Gözlerimi açtığımda ilk fark ettiğim şey zonklayan ağrı oluyor. Her hareketim acı içinde bir egzersiz ve köprücük kemiğimdeki keskin bir spazm boğazımdan istemsiz bir inleme çıkarıyor. Şaşkın bir halde, etrafımı anlamaya çalışıyorum, hafızamın parçalanmış bulmacasını bir araya getirmeye uğraşıyorum. Dönüşüm vizyonları zihnimde yanıp sönüyor—kemiklerimin acıyla uzadığını, derimin yarıldığını neredeyse hissedebiliyorum. Sonra, duyularımı kırmızı bir sel kaplıyor ve ötesinde her şey belirsiz bir bulanıklığa dönüşüyor.

Şimdi bilinmeyen bir yerde yatıyorum ve buraya nasıl geldiğimi bilmiyorum.

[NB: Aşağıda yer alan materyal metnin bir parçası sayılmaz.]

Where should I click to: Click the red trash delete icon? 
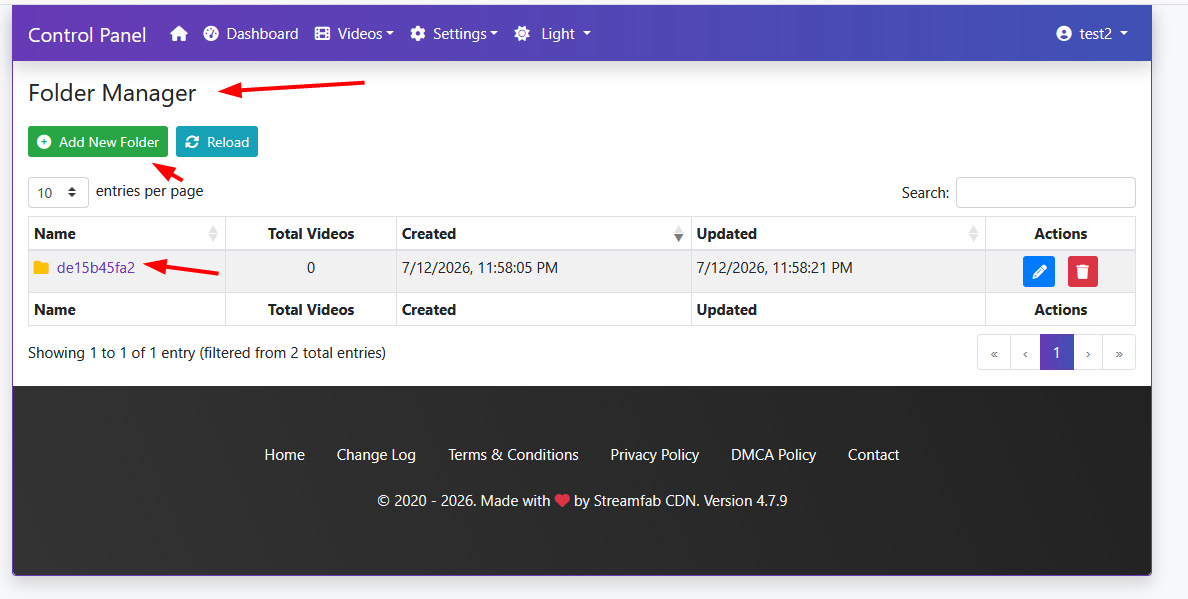pos(1083,271)
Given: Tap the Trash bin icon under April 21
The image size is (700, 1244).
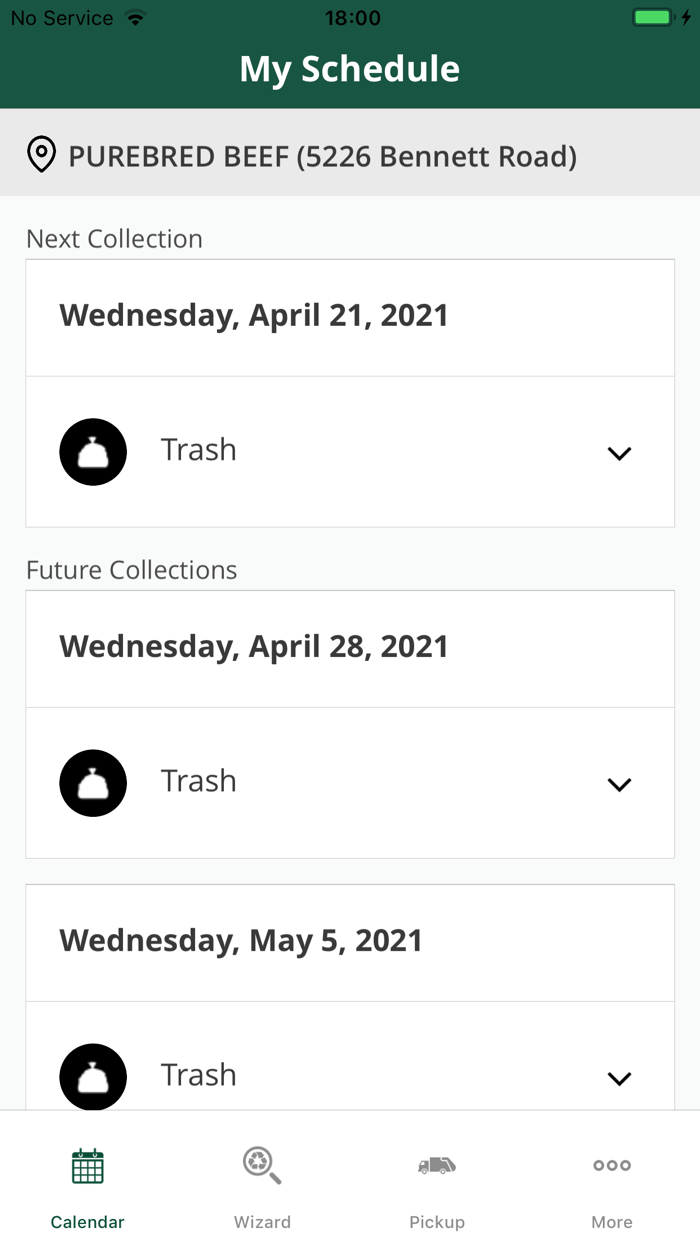Looking at the screenshot, I should pyautogui.click(x=93, y=451).
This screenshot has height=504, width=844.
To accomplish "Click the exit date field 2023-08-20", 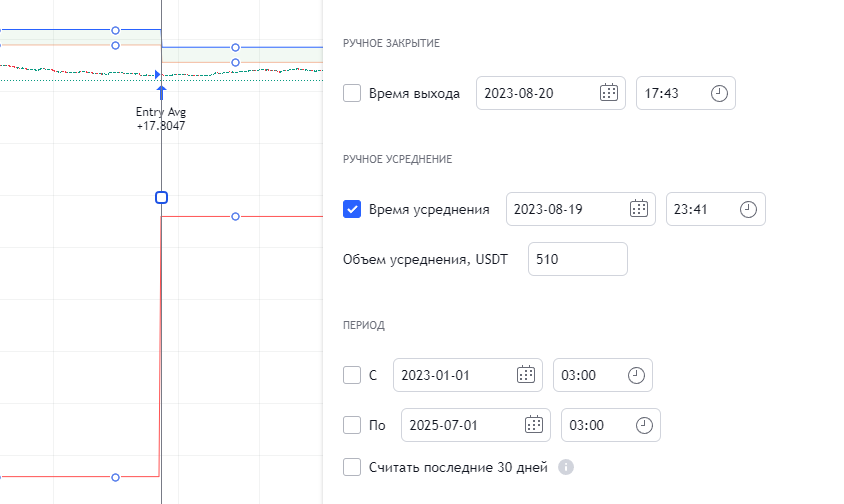I will pyautogui.click(x=535, y=93).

Etrafa bakıyorum. Jared'in evinde değilim artık; bunun yerine yoğun bir ormanın içindeyim.

Gözlerim loş ışığa alıştığında, sabah olduğunu fark ediyorum ama güneş ışığı ağaç yapraklarının arasından zar zor geçiyor. O anda fark ediyorum ki dönüşümden sonra çıplak olmam gerekirken üzerimde kıyafet var. Üzerimdeki keten gömlek bedenimden çok daha büyük—neredeyse kısa bir elbise gibi üzerimi kaplıyor.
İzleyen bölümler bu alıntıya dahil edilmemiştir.